►

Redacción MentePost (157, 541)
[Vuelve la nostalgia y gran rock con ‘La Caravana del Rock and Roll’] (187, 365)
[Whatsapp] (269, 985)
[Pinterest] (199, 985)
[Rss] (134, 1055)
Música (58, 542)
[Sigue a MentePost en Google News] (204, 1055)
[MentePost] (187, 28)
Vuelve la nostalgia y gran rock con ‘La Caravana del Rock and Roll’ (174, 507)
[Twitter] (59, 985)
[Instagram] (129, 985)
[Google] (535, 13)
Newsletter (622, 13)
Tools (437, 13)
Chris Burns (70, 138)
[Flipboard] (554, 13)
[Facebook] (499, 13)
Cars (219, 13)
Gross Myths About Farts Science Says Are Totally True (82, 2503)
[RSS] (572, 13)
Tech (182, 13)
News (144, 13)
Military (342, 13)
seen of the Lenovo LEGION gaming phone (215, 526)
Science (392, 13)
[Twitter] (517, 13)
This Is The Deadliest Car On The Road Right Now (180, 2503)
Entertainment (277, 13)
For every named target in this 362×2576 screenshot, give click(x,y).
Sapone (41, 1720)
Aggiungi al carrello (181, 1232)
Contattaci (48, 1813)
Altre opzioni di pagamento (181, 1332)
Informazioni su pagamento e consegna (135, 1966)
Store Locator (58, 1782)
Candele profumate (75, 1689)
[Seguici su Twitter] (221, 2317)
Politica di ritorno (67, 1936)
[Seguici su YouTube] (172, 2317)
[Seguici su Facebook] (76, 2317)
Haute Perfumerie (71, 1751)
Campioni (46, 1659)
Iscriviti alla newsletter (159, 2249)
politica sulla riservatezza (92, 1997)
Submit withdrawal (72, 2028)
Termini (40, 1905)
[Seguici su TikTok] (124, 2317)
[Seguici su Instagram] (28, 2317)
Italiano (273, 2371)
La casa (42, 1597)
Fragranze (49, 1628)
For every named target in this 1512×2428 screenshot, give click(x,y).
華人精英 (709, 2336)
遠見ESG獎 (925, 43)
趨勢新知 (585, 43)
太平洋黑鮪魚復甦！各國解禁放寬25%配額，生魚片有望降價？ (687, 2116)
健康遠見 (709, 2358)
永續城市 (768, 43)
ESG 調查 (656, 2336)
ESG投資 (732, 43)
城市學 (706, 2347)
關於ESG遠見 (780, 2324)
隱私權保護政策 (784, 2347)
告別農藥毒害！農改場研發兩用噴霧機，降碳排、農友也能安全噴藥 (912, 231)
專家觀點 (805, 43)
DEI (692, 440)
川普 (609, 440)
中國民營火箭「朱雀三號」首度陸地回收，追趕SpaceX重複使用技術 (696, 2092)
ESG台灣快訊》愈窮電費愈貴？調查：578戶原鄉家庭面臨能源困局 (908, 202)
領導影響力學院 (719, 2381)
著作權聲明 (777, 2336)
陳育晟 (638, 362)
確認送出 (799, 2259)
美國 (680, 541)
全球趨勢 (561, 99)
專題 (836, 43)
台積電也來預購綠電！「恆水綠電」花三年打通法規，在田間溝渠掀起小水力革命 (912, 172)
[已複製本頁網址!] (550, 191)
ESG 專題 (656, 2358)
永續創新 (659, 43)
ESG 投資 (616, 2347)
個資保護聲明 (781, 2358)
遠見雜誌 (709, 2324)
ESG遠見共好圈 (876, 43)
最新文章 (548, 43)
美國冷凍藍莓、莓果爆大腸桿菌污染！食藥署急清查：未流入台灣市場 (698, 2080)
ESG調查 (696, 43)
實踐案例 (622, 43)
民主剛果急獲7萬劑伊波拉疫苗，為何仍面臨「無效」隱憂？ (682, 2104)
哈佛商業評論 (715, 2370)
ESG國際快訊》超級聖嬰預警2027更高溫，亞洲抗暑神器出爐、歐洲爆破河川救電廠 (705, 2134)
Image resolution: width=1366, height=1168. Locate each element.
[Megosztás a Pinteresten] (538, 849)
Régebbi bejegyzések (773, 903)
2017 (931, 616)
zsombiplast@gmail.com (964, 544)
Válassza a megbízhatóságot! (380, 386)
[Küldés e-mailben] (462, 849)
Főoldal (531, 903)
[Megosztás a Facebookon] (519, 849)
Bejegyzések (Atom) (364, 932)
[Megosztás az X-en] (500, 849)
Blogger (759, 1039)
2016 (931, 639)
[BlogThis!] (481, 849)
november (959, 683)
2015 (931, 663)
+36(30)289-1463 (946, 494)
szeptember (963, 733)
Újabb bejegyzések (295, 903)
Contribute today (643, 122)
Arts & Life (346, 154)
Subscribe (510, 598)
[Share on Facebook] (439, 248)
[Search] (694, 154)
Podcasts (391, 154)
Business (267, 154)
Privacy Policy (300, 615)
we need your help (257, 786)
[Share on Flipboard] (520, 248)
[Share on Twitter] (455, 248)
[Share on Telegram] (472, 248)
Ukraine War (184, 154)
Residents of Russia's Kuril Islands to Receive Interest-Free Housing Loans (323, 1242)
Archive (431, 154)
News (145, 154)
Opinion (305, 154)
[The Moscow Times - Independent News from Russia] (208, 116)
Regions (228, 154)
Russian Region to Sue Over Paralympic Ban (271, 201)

◄

| Problem to work on |
Please, from the entries above, set down exactly the lines from the one containing "Altre opzioni di pagamento (181, 1332)" through the one containing "[BlogThis!] (481, 849)", and only those.

| Response below |
Altre opzioni di pagamento (181, 1332)
Informazioni su pagamento e consegna (135, 1966)
Store Locator (58, 1782)
Candele profumate (75, 1689)
[Seguici su Twitter] (221, 2317)
Politica di ritorno (67, 1936)
[Seguici su YouTube] (172, 2317)
[Seguici su Facebook] (76, 2317)
Haute Perfumerie (71, 1751)
Campioni (46, 1659)
Iscriviti alla newsletter (159, 2249)
politica sulla riservatezza (92, 1997)
Submit withdrawal (72, 2028)
Termini (40, 1905)
[Seguici su TikTok] (124, 2317)
[Seguici su Instagram] (28, 2317)
Italiano (273, 2371)
La casa (42, 1597)
Fragranze (49, 1628)
For every named target in this 1512×2428 screenshot, give click(x,y).
華人精英 (709, 2336)
遠見ESG獎 (925, 43)
趨勢新知 (585, 43)
太平洋黑鮪魚復甦！各國解禁放寬25%配額，生魚片有望降價？ (687, 2116)
健康遠見 (709, 2358)
永續城市 (768, 43)
ESG 調查 (656, 2336)
ESG投資 (732, 43)
城市學 (706, 2347)
關於ESG遠見 (780, 2324)
隱私權保護政策 (784, 2347)
告別農藥毒害！農改場研發兩用噴霧機，降碳排、農友也能安全噴藥 (912, 231)
專家觀點 (805, 43)
DEI (692, 440)
川普 (609, 440)
中國民營火箭「朱雀三號」首度陸地回收，追趕SpaceX重複使用技術 (696, 2092)
ESG台灣快訊》愈窮電費愈貴？調查：578戶原鄉家庭面臨能源困局 (908, 202)
領導影響力學院 (719, 2381)
著作權聲明 (777, 2336)
陳育晟 (638, 362)
確認送出 (799, 2259)
美國 (680, 541)
全球趨勢 (561, 99)
專題 (836, 43)
台積電也來預購綠電！「恆水綠電」花三年打通法規，在田間溝渠掀起小水力革命 (912, 172)
[已複製本頁網址!] (550, 191)
ESG 專題 (656, 2358)
永續創新 (659, 43)
ESG 投資 (616, 2347)
個資保護聲明 (781, 2358)
遠見雜誌 (709, 2324)
ESG遠見共好圈 (876, 43)
最新文章 (548, 43)
美國冷凍藍莓、莓果爆大腸桿菌污染！食藥署急清查：未流入台灣市場 (698, 2080)
ESG調查 (696, 43)
實踐案例 (622, 43)
民主剛果急獲7萬劑伊波拉疫苗，為何仍面臨「無效」隱憂？ (682, 2104)
哈佛商業評論 (715, 2370)
ESG國際快訊》超級聖嬰預警2027更高溫，亞洲抗暑神器出爐、歐洲爆破河川救電廠 (705, 2134)
Image resolution: width=1366, height=1168. Locate each element.
[Megosztás a Pinteresten] (538, 849)
Régebbi bejegyzések (773, 903)
2017 (931, 616)
zsombiplast@gmail.com (964, 544)
Válassza a megbízhatóságot! (380, 386)
[Küldés e-mailben] (462, 849)
Főoldal (531, 903)
[Megosztás a Facebookon] (519, 849)
Bejegyzések (Atom) (364, 932)
[Megosztás az X-en] (500, 849)
Blogger (759, 1039)
2016 (931, 639)
[BlogThis!] (481, 849)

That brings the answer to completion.